La somiglianza costituisce una certa unità: perciò quanto è simile, proprio per questa unità, è amabile, come si è detto [ ib. ], ed è piacevole.
Ora, se ciò che è simile non corrompe il nostro bene, ma lo accresce, allora è piacevole assolutamente parlando: così l'uomo è piacevole per l'uomo, e un giovane per un altro giovane.
- Se invece è atto a corromperlo, allora diviene accidentalmente disgustoso e fastidioso: non già per l'unità e la somiglianza, ma perché distrugge ciò che a noi è maggiormente unito.
Ora, la distruzione del nostro bene da parte di una cosa consimile può avvenire in due modi.

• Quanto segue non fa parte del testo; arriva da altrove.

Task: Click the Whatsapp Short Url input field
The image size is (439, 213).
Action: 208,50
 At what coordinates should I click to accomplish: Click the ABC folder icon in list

- Primo, poiché viene alterata la misura del nostro bene con qualche eccesso: il bene infatti, specialmente quello del corpo, come la salute, consiste in una certa misura.
Per cui un eccesso nel nutrimento o in qualsiasi altro piacere fisico produce fastidio.
- Secondo, per una diretta contrarietà al nostro bene: i vasai, p. es., detestano gli altri vasai non perché vasai, ma perché compromettono quel prestigio o quel guadagno che essi desiderano come loro proprio bene.
1. Anche il vincolo che lega chi primeggia ai propri sudditi stabilisce una somiglianza.
Essa tuttavia si regge sul presupposto di una certa superiorità, poiché il primeggiare e il sovrastare contribuiscono all'eccellenza del proprio bene: infatti primeggiare e comandare spetta alle persone sagge e migliori.
Quindi un uomo da questo fatto si forma la convinzione della propria bontà.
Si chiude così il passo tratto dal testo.